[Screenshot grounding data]
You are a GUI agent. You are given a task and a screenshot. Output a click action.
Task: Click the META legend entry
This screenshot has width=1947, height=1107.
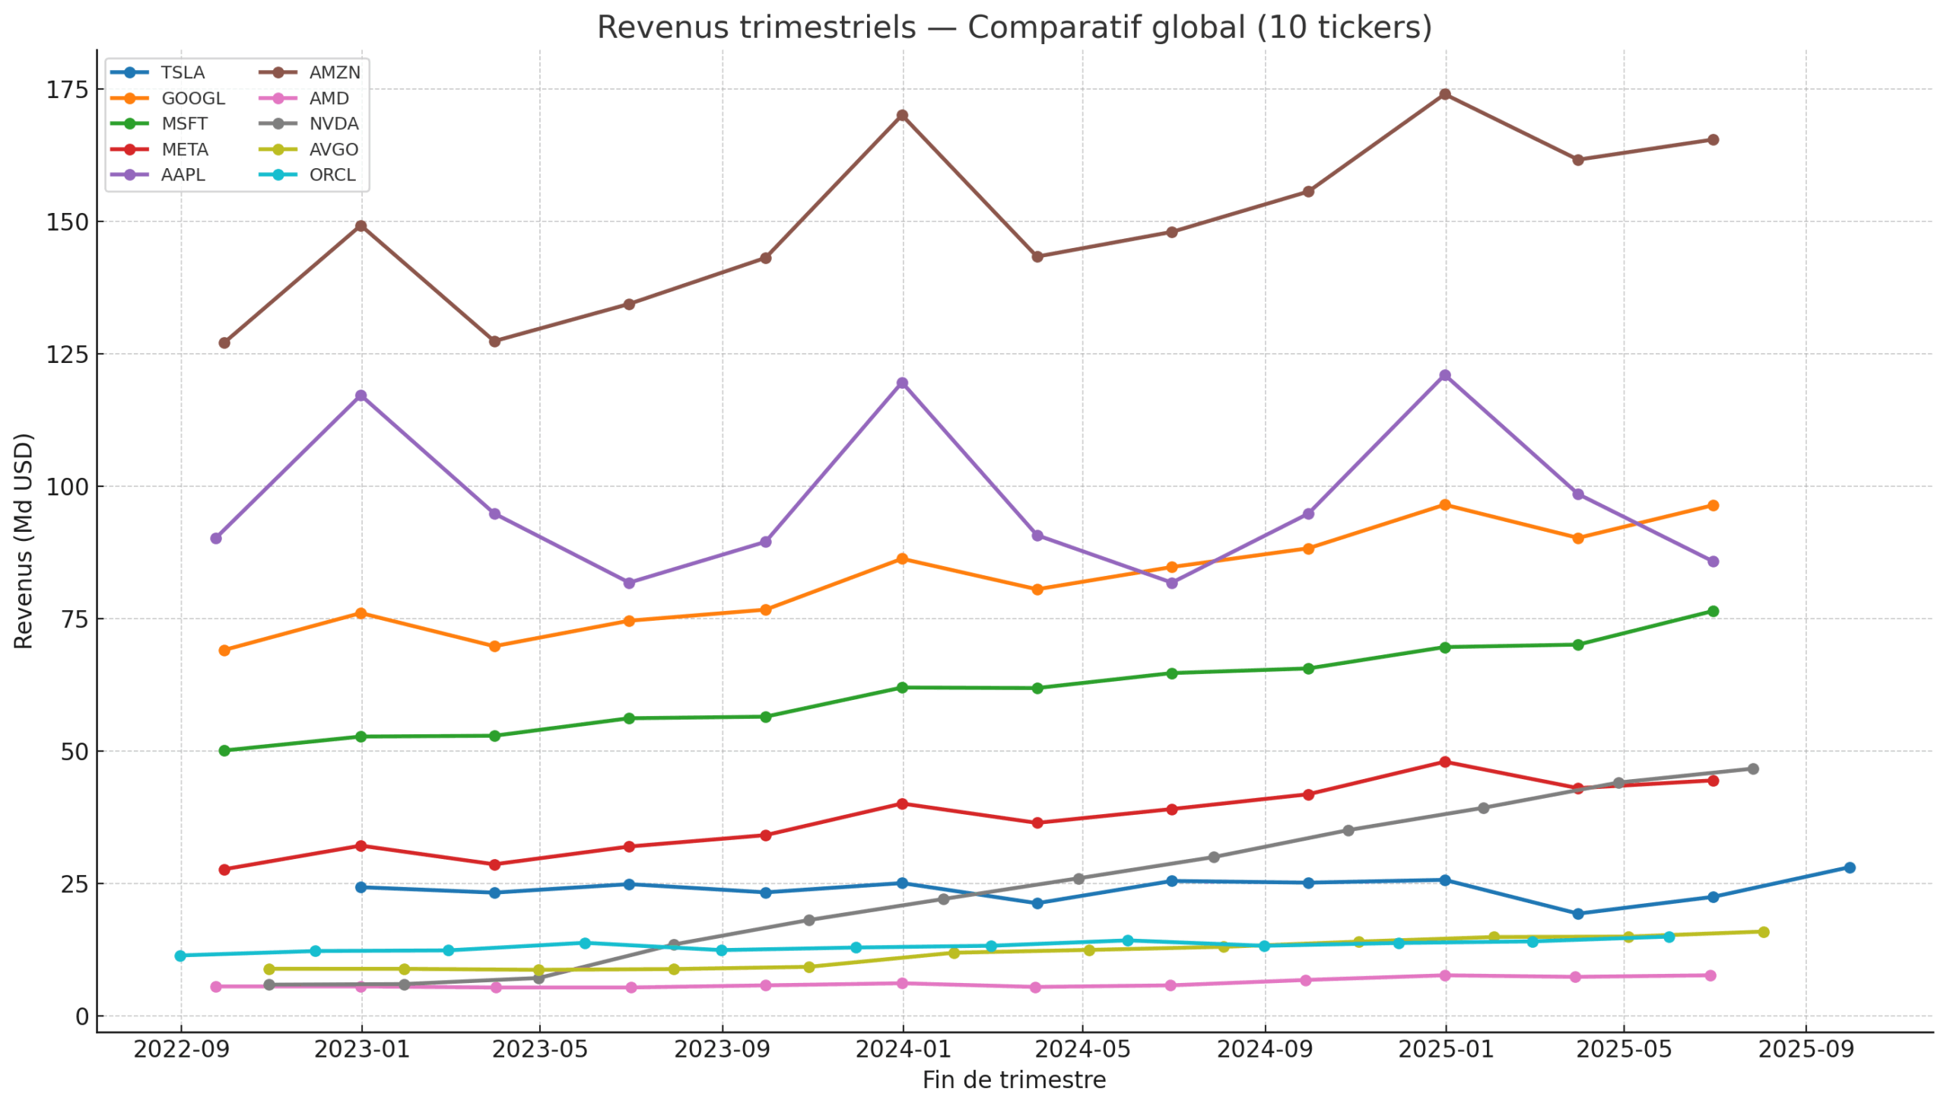pos(184,150)
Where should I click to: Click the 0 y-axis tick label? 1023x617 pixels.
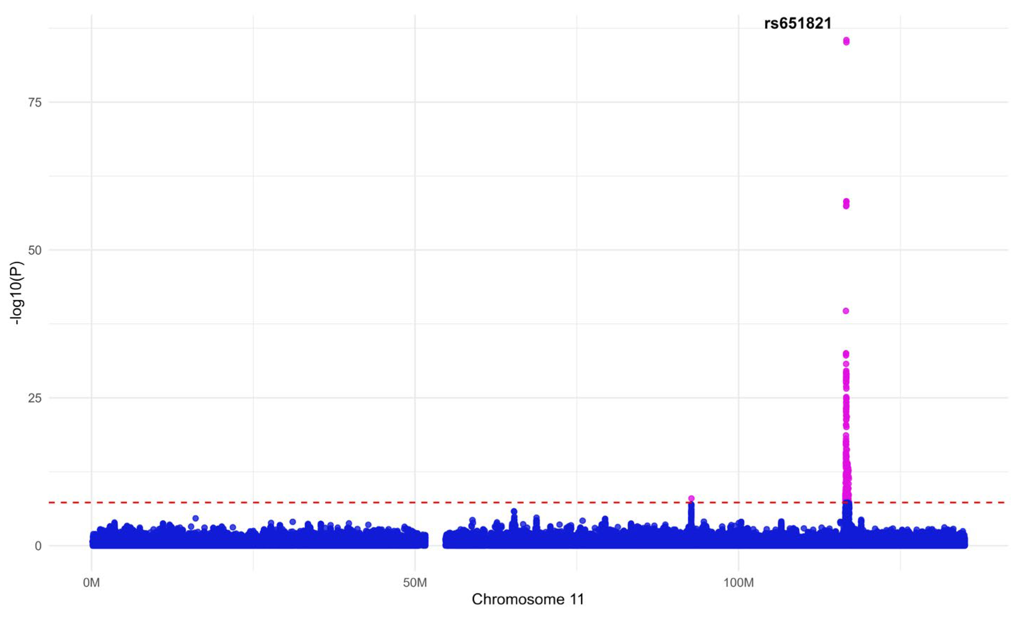click(38, 546)
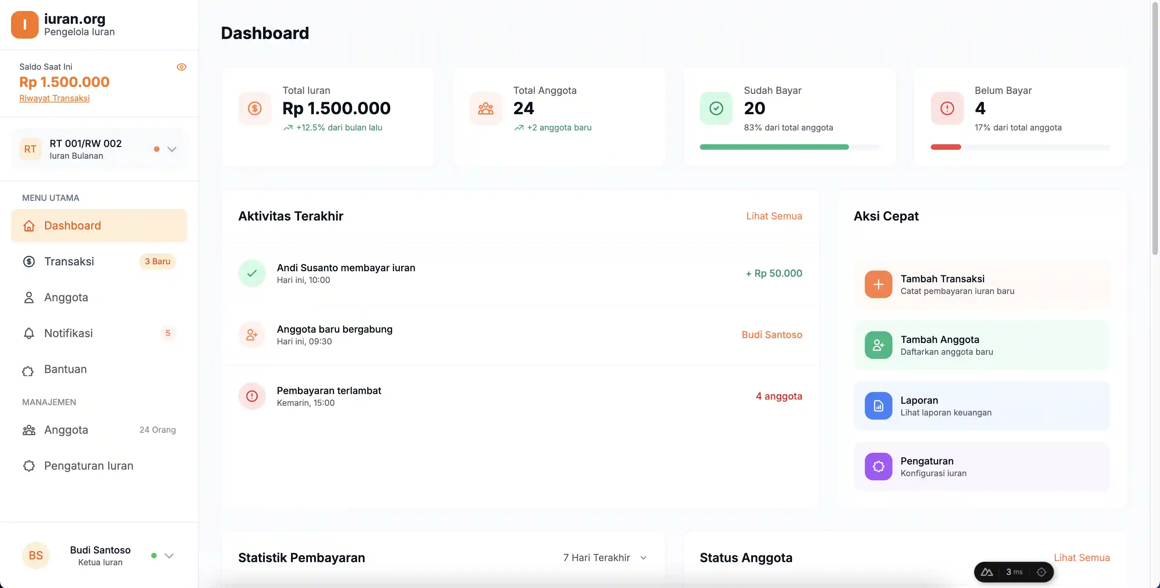Open the Laporan document icon
Screen dimensions: 1160x588
[878, 406]
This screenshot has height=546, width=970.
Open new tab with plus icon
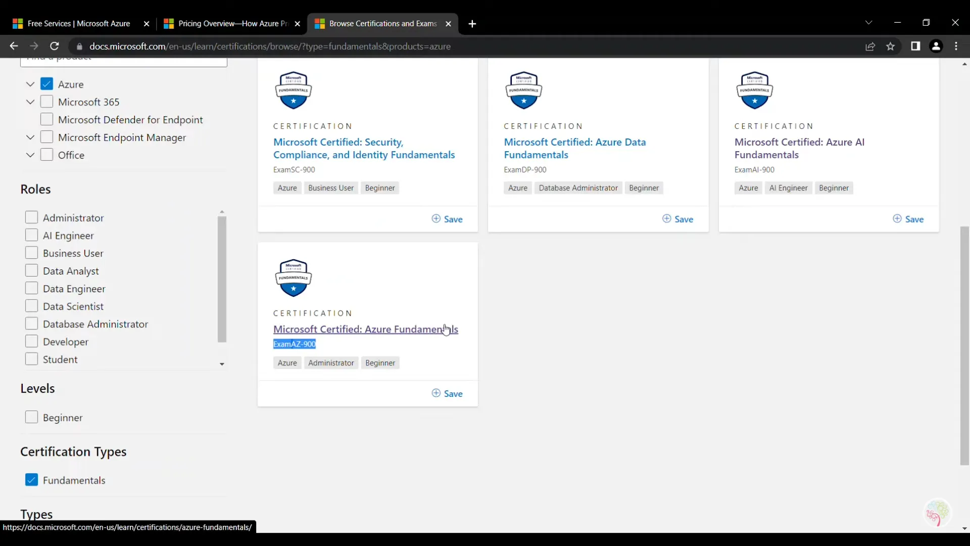[472, 24]
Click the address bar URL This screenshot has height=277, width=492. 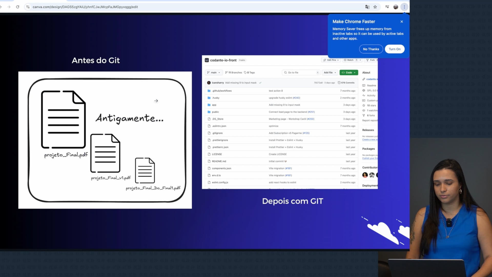coord(85,7)
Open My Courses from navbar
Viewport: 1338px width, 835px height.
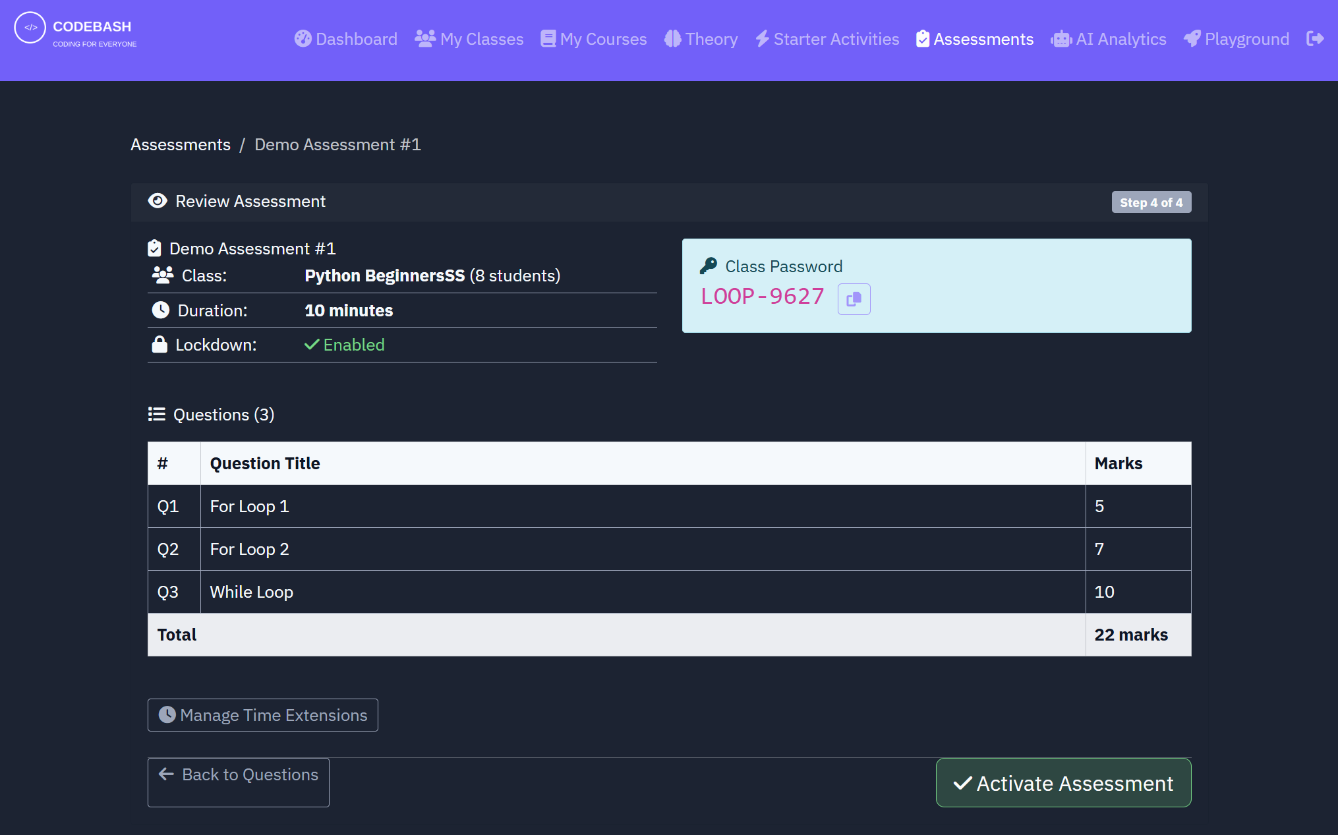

Problem:
The range to copy runs from the line with "Open My Courses from navbar" to the last line of the entries, both included; copy it exactly and leave out the pictures.

Exercise output:
Open My Courses from navbar
Viewport: 1338px width, 835px height.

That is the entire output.